Summerwetordry · 21/06/2022 12:38

dalmatianmad · 21/06/2022 04:18

I've just got home after a bloody horrendous 12.5 hour shift.
I've left a department that resembled a war zone.
The average wait for a patient in the back of an Ambulance was 5hrs.

Waiting time for triage was 9hrs when I left, there were 63 patients waiting for triage and 1RN and 1HCA ploughing through them all.

Dr waiting time was 18 hours when I left.

Its a shit show. I've worked there for 25 years.
I estimated that 80% of the patients didn't need to be there. They could have been seen by their GP/pharmacy/dentist/mental health teams.

More staff and resources should be put into triage and then patients directed to an appropriate service. Only certain criteria reached to be admitted to A&E. Many people should be told to: ring their GP in the morning, phone the emergency dental service or phone in the morning to be allocated a dentist, go to urgent care or minor injuries and go and speak to a pharmacist.

You would need security nearby though as when I did triage, I was threatened with all sorts!
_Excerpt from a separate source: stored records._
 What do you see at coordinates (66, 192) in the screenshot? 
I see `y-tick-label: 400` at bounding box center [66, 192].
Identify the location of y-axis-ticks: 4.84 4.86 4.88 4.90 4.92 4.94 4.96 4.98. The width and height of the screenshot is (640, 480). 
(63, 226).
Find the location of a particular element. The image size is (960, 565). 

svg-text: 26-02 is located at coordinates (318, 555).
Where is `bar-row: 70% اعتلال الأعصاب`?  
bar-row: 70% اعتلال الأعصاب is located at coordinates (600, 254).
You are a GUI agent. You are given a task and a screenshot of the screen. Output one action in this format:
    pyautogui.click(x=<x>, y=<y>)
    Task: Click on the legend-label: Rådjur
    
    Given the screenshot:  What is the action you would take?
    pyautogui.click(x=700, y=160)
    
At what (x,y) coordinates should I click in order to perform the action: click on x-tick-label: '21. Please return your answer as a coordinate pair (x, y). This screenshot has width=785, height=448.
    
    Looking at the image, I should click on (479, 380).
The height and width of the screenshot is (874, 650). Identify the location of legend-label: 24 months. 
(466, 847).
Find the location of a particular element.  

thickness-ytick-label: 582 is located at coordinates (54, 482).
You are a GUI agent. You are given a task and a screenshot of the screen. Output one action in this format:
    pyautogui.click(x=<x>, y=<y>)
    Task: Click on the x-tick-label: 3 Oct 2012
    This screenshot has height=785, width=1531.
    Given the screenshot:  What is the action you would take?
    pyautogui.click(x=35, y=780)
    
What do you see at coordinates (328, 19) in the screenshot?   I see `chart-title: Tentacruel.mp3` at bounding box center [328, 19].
dalmatianmad · 21/06/2022 12:46

Chevyimpala67 I'm very aware of the services around me. Maybe I'm lucky to live in an area with decent services?

Our local pharmacies are excellent at giving good/sound advice.

It's an effort to get a GP appointment for sure. But not impossible. I think SOME patients think it's easier to "nip to A+E" rather than jump through hoops with their GP receptionist.

I've just had several weeks off after a breakdown (I had a young patient have a cardiac arrest and died in our waiting room because the wait for triage is so ridiculously fucking long) I wasn't even on shift but felt so guilty. Im a Band 7 so had to write a statement even though it was on a rare day off. I've also been struggling with the death of my Mum who died because of negligence at the same Trust where I work.
The mental health services at my GP were amazing. I was seen daily for a while.

It's sad that this has turned into an A+E bashing thread. We are on our knees, literally. Staff are leaving in droves.
Lots of staff are off with their mental health, they are knackered and just worn out. The abuse we get daily is so sad.

Anyway, I need to get some more sleep because I'm going back in tonight for another 15 hours because we are short staffed again.

Summerwetordry · 21/06/2022 12:48

Meant to add that I was having a heart problem and waiting to register with reception. The man in front of me had walked in perfectly normally, no limping, wearing normal shoes. Said he had twisted his ankle. When asked when he did it he stated that it was five days earlier. He was seen by a doctor! Goodness knows why triage allowed it. I saw him leave, no treatment, but he had wasted so much time of medical staff. I saw a patient who had been brought in by ambulance as she couldn't get her denture out. There needs to be a much more vigorous attitude to using these resources.